I can feel Coyle listening, agreeing. I was there. Bad season, worst season of all—highest percentage of casualties. She stuck around for the second delivery of soldiers and seeds, new product, new designs—after taking in the lessons of the first season.
“Season two was different,” the pilot says. “We lasted, though still with many casualties. We cleared more vents, finished our exploratory journeys from the southern poles to the equator—even claimed vents north of the equator, old Antagonist entrances—surrounded them, sunk in and defeated them, kept the enemy from digging out—thousands of their machines were destroyed or lost. We lost dozens. Finally, a good season for us, terrible for them.

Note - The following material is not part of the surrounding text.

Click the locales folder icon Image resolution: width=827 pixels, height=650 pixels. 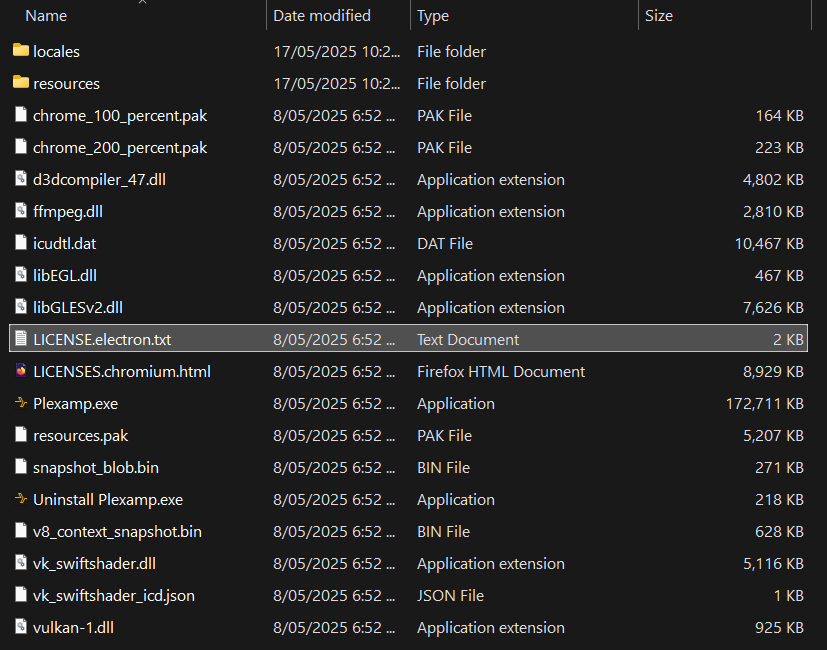21,51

“But the Antagonists had learned. Season three was the most important of all. That’s when we came upon the saline jungles. Some called them cities. They were old and seemed deserted, but our Wait Staff advisors communicated with the Gurus, and they were very interested.”
Mushran regards our dubious expressions with a dignified nod. The pilot defers to him, while Kumar moves around our little group as if conducting a diagnostic survey. He seems concerned about too much knowledge being added all at once. Knowledge can change the mix.
“We thought this was more archaeology than battle, which was fine by me,” Mushran says. “I like to learn and live. The saline jungles were intricate mazes made of compacted salts and waxes and plastics, hard as granite. Traveling between their branches was like seeing coral reefs from a worm’s point of view. They stretched for hundreds of kilometers, rising to touch the crust like pillars—mostly around the equatorial regions, where the tides were strongest, where the aurora sang bright, and purple currents flickered like lightning. Really. Just like that. Continuous and unbelievably beautiful.”
“You were on Titan?” Jacobi asks him.